Both EX_TYPE_FAULT_MCE_SAFE and EX_TYPE_DEFAULT_MCE_SAFE exception
fixup types are used to identify fixups which allow in kernel #MC
recovery, that is the Machine Check Safe Copy.
If an MCE which has happened in kernel space but from which the kernel
can recover, mce.kflags MCE_IN_KERNEL_RECOV will set in error_context(),
and we try to fixup the exception in do_machine_check(). But due to lack
of MCE_IN_KERNEL_COPYIN, although the kernel won't panic, the corrupted
page don't be isolated, new one maybe consume it again, which is not what
we expected.
In order to avoid above issue, some hwpoison recover process[1][2][3],
memory_failure_queue() is called to cope with such unhandled corrupted
pages, and recently coredump hwpoison recovery support[4] is asked to
do the same thing, also there are some other already existed MC-safe
copy scenarios, eg, nvdimm, dm-writecache, dax, which don't isolate
corrupted pages.
The best way to fix them is set MCE_IN_KERNEL_COPYIN for MC-Safe Copy,
then let the core do_machine_check() to isolate corrupted page instead
of doing it one-by-one.
[1] commit d302c2398ba2 ("mm, hwpoison: when copy-on-write hits poison, take page offline")

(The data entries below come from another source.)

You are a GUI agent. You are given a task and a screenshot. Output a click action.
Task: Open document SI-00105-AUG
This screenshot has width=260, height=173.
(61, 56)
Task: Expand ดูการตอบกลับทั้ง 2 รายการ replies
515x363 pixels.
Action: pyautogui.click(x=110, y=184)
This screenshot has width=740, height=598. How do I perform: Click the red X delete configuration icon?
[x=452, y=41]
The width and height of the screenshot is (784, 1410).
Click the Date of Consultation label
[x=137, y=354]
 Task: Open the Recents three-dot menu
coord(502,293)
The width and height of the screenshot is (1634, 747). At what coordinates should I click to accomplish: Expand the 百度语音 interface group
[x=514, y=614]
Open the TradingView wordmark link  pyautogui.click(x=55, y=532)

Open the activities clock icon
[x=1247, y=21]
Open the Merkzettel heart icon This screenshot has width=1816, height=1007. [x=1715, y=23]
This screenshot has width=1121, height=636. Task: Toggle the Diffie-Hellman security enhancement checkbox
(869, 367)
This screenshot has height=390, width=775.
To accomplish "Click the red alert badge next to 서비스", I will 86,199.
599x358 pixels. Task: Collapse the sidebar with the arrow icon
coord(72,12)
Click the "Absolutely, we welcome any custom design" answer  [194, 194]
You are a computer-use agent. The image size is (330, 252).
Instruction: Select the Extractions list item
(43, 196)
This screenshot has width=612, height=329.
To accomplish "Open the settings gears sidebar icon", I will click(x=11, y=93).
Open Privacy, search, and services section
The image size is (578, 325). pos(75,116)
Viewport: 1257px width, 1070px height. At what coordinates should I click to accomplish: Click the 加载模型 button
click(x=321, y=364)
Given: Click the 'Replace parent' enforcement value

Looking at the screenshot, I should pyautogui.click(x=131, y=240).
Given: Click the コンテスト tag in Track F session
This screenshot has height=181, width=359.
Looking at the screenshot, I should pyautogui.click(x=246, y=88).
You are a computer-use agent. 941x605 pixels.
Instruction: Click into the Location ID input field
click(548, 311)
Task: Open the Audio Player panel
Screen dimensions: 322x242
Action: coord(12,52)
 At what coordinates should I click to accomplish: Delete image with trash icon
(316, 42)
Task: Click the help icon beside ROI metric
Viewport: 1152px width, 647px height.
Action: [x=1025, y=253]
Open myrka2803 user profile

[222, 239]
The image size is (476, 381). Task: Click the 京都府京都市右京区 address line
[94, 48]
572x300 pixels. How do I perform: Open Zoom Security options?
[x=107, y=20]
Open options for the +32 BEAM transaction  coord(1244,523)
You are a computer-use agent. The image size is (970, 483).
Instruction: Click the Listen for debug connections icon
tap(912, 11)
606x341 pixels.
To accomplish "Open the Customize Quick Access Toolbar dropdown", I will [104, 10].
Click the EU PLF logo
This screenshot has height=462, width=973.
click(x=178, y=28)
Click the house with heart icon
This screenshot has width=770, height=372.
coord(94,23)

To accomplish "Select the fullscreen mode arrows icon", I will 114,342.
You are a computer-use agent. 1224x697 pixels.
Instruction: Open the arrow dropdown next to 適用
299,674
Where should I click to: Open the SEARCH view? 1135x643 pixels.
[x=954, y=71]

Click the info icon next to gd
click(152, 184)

[2] commit 1cb9dc4b475c ("mm: hwpoison: support recovery from HugePage copy-on-write faults")
[3] commit 6b970599e807 ("mm: hwpoison: support recovery from ksm_might_need_to_copy()")
[4] https://lkml.kernel.org/r/[email protected]
Reviewed-by: Naoya Horiguchi <[email protected]>
Reviewed-by: Tony Luck <[email protected]>
Signed-off-by: Kefeng Wang <[email protected]>
---
v2:
- try to describe more clear problem statement, per Dave Hansen
- collect RB
arch/x86/kernel/cpu/mce/severity.c | 3 +--
mm/ksm.c | 1 -
mm/memory.c | 12 +++---------
3 files changed, 4 insertions(+), 12 deletions(-)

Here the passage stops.